NB No part or portion of this article may be reproduced or quoted without written permission.

 Posted by at 6:06 pm

  One Response to “REAL STEREO,TURN ME UP AND SAVE FM….Three very worthwhile causes.”

  1. Hi Neil,

    There’s a lot to say here, but to be brief, I agree with everything you say on all three topics.

    To elaborate:
    Real Stereo. Blumlein’s patents considered multi-channel sound, but he did speculate that it ought to be possible to achieve realistic stereo by using just two microphones, provided they had the requisite polar pattern, or were separated so as to mimic the polar response of the human ears and the separation between the ears on a human head. Also the necessary phase delay that would be caused by diffraction by the human head would need to be taken into account.

    Recordings made using what is known as crossed-dipole microphones, achieve a very realistic portrayal of what a listener would hear at the recording venue. I believe that in the ’70s and ’80s recording companies became obsessed with complete control of the recording process. This meant that a plethora of microphones were used; almost, but not quite, a microphone for each instrument.
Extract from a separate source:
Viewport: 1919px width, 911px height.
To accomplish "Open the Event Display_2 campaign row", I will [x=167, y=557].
Whatever, close miking was the order of the day, and with multi-miking came the phase and timing errors that result. Certainly, in most cases, any sense of the acoustic of the recording environment was lost. What ‘acoustic’ there was, was created artificially – ugh!

    Multi-channel reproduction is, at best, an example of ‘brute force and ignorance’, at worse it is a cynical example of opportunism by those purveyors of audio equipment to sell extra and unnecessary speakers and amplification channels. Cynical moi? Oui!

    Turn Me Up
    Oh, how true. Again a result of opportunist recording companies who have little interest in providing realistic, naturalistic recording with believable dynamics. On the contrary, they are pandering to the MP3 generation who have the attention span of a goldfish! Oh – and it sounds good on a car radio. A good example of the insidious compression prevalent in modern recordings is Duffy’s CD ‘Rock Ferry’. The final track is done in a Spector-esque style, that has a dynamic range of about 10dB at the very best (I measured it!). I also compared it with an LP of some of Phil Spector’s recordings: think ‘River Deep Mountain High’, or anything by The Ronettes or The Crystals, there the dynamic range was at least 20dB.
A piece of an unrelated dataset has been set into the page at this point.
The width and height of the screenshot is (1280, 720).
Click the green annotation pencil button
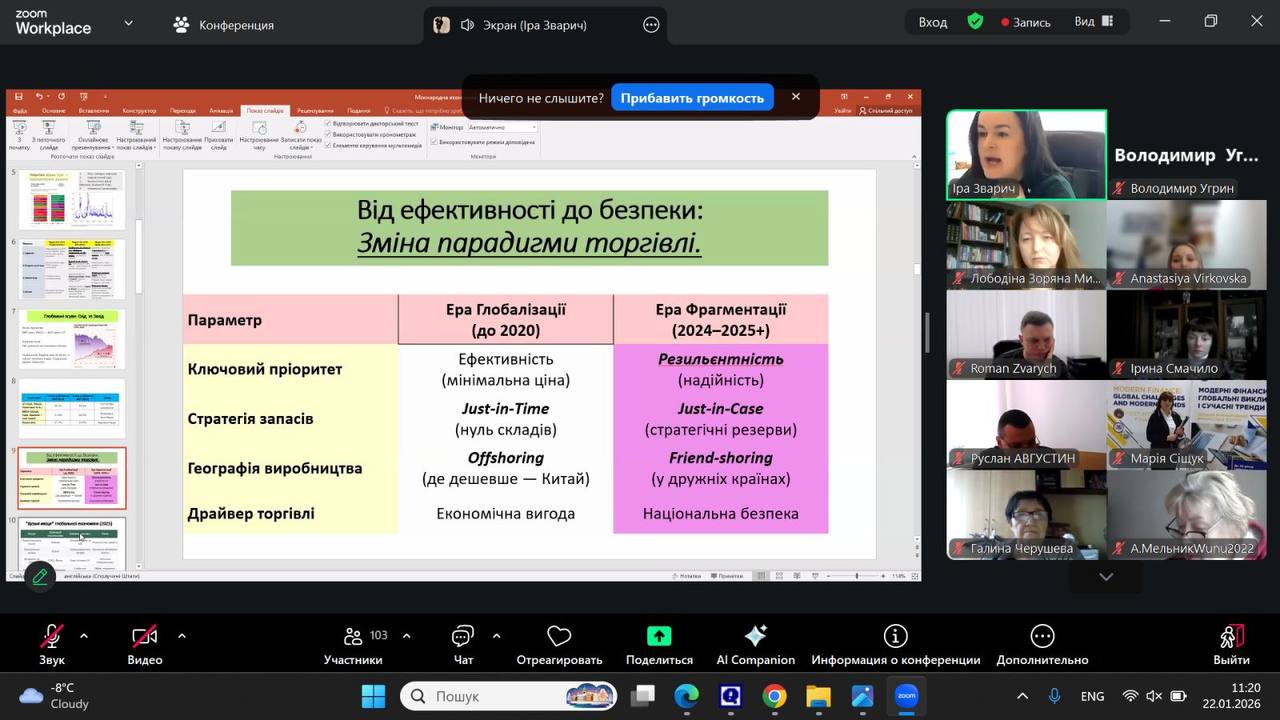[x=40, y=577]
    I think I commented on this insidious, creeping fashion for dynamic compression in my review of Snakefarm’s ‘Songs from my Funeral’.

    FM Radio
    Well what can I say – you’re preaching to the converted. I do think that there might be a stay of execution to well past 2015, but FM protagonists are in a bit of a ‘cleft stick’. Until FM is switched off and we can hear DAB at full broadcast powers, we can’t really fully judge the quality of DAB. The trouble is, it could well be foisted upon us as a ‘fait accompli’, because the general public has lost its powers of discrimination, or even cares about quality: the MP3 generation again.

    We can lobby as much as possible, but market forces will prevail; there’s money to made in squeezing as many channels into the the frequency spectrum, regardless of quality. In extremis, one could always refuse to pay for a TV license (and not watch telly), but I can’t imaging Joe Public doing this.